### Aim of the exercise
Below are the records; retype each one exactly.

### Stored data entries
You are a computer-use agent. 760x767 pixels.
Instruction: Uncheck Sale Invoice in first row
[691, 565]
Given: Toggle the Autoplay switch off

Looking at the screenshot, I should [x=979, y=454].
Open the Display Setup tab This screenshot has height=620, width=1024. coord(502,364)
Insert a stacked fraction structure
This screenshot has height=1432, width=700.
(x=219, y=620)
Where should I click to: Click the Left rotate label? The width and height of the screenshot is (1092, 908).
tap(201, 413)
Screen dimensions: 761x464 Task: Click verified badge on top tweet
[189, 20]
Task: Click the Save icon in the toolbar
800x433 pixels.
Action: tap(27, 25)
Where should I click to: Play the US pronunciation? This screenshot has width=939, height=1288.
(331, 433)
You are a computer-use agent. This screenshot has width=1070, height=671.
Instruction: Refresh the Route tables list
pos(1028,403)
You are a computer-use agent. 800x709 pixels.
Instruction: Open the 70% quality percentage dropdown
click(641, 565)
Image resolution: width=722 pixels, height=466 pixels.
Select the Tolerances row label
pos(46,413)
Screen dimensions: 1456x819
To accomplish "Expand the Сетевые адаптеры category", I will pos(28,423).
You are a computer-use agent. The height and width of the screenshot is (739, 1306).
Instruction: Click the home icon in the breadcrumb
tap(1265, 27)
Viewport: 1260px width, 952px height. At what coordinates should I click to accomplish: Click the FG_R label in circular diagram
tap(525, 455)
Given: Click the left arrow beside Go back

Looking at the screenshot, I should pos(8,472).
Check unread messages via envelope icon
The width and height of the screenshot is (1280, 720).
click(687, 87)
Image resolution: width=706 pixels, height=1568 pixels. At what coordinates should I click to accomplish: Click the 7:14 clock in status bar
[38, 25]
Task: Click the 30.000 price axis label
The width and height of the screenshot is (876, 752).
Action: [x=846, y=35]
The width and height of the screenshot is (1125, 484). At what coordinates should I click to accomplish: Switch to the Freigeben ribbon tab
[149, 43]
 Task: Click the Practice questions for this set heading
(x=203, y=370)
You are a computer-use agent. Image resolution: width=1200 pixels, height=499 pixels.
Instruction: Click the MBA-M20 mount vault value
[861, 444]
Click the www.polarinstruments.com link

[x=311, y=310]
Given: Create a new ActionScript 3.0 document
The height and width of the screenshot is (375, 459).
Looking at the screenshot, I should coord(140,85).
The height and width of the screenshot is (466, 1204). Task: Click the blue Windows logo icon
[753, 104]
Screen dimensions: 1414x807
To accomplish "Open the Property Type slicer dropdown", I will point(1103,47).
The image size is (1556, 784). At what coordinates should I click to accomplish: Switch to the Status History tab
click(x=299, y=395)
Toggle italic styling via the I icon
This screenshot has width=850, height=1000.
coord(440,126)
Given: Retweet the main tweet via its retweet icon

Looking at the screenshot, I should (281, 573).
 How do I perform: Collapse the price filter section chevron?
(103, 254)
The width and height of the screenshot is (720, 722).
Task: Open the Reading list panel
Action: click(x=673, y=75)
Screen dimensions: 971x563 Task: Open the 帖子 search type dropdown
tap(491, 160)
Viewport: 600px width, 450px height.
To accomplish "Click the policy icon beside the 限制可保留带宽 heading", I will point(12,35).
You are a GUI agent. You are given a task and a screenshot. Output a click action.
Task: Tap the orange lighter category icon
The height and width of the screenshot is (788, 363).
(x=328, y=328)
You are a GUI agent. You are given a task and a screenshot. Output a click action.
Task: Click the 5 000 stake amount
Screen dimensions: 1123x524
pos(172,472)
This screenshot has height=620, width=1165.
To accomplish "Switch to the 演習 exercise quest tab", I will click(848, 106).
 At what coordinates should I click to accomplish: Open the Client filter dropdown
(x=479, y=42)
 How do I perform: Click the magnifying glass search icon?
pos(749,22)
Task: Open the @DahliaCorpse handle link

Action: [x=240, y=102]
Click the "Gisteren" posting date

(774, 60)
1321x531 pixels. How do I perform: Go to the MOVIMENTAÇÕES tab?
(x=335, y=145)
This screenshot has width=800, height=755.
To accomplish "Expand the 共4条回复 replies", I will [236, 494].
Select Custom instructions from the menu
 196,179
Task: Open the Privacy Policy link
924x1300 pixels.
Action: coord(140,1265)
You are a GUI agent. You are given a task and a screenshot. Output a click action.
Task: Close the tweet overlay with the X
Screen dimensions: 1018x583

### Expected answer
You are a computer-use agent. 760x767 pixels.
Instruction: Uncheck Sale Invoice in first row
[691, 565]
Given: Toggle the Autoplay switch off

Looking at the screenshot, I should [x=979, y=454].
Open the Display Setup tab This screenshot has height=620, width=1024. coord(502,364)
Insert a stacked fraction structure
This screenshot has height=1432, width=700.
(x=219, y=620)
Where should I click to: Click the Left rotate label? The width and height of the screenshot is (1092, 908).
tap(201, 413)
Screen dimensions: 761x464 Task: Click verified badge on top tweet
[189, 20]
Task: Click the Save icon in the toolbar
800x433 pixels.
Action: tap(27, 25)
Where should I click to: Play the US pronunciation? This screenshot has width=939, height=1288.
(331, 433)
You are a computer-use agent. This screenshot has width=1070, height=671.
Instruction: Refresh the Route tables list
pos(1028,403)
You are a computer-use agent. 800x709 pixels.
Instruction: Open the 70% quality percentage dropdown
click(641, 565)
Image resolution: width=722 pixels, height=466 pixels.
Select the Tolerances row label
pos(46,413)
Screen dimensions: 1456x819
To accomplish "Expand the Сетевые адаптеры category", I will pos(28,423).
You are a computer-use agent. The height and width of the screenshot is (739, 1306).
Instruction: Click the home icon in the breadcrumb
tap(1265, 27)
Viewport: 1260px width, 952px height. At what coordinates should I click to accomplish: Click the FG_R label in circular diagram
tap(525, 455)
Given: Click the left arrow beside Go back

Looking at the screenshot, I should pos(8,472).
Check unread messages via envelope icon
The width and height of the screenshot is (1280, 720).
click(687, 87)
Image resolution: width=706 pixels, height=1568 pixels. At what coordinates should I click to accomplish: Click the 7:14 clock in status bar
[38, 25]
Task: Click the 30.000 price axis label
The width and height of the screenshot is (876, 752).
Action: [x=846, y=35]
The width and height of the screenshot is (1125, 484). At what coordinates should I click to accomplish: Switch to the Freigeben ribbon tab
[149, 43]
 Task: Click the Practice questions for this set heading
(x=203, y=370)
You are a computer-use agent. Image resolution: width=1200 pixels, height=499 pixels.
Instruction: Click the MBA-M20 mount vault value
[861, 444]
Click the www.polarinstruments.com link

[x=311, y=310]
Given: Create a new ActionScript 3.0 document
The height and width of the screenshot is (375, 459).
Looking at the screenshot, I should coord(140,85).
The height and width of the screenshot is (466, 1204). Task: Click the blue Windows logo icon
[753, 104]
Screen dimensions: 1414x807
To accomplish "Open the Property Type slicer dropdown", I will point(1103,47).
The image size is (1556, 784). At what coordinates should I click to accomplish: Switch to the Status History tab
click(x=299, y=395)
Toggle italic styling via the I icon
This screenshot has width=850, height=1000.
coord(440,126)
Given: Retweet the main tweet via its retweet icon

Looking at the screenshot, I should (281, 573).
 How do I perform: Collapse the price filter section chevron?
(103, 254)
The width and height of the screenshot is (720, 722).
Task: Open the Reading list panel
Action: click(x=673, y=75)
Screen dimensions: 971x563 Task: Open the 帖子 search type dropdown
tap(491, 160)
Viewport: 600px width, 450px height.
To accomplish "Click the policy icon beside the 限制可保留带宽 heading", I will point(12,35).
You are a GUI agent. You are given a task and a screenshot. Output a click action.
Task: Tap the orange lighter category icon
The height and width of the screenshot is (788, 363).
(x=328, y=328)
You are a GUI agent. You are given a task and a screenshot. Output a click action.
Task: Click the 5 000 stake amount
Screen dimensions: 1123x524
pos(172,472)
This screenshot has height=620, width=1165.
To accomplish "Switch to the 演習 exercise quest tab", I will click(848, 106).
 At what coordinates should I click to accomplish: Open the Client filter dropdown
(x=479, y=42)
 How do I perform: Click the magnifying glass search icon?
pos(749,22)
Task: Open the @DahliaCorpse handle link

Action: [x=240, y=102]
Click the "Gisteren" posting date

(774, 60)
1321x531 pixels. How do I perform: Go to the MOVIMENTAÇÕES tab?
(x=335, y=145)
This screenshot has width=800, height=755.
To accomplish "Expand the 共4条回复 replies", I will [236, 494].
Select Custom instructions from the menu
 196,179
Task: Open the Privacy Policy link
924x1300 pixels.
Action: coord(140,1265)
You are a GUI agent. You are given a task and a screenshot. Output a click action.
Task: Close the tweet overlay with the X
Screen dimensions: 1018x583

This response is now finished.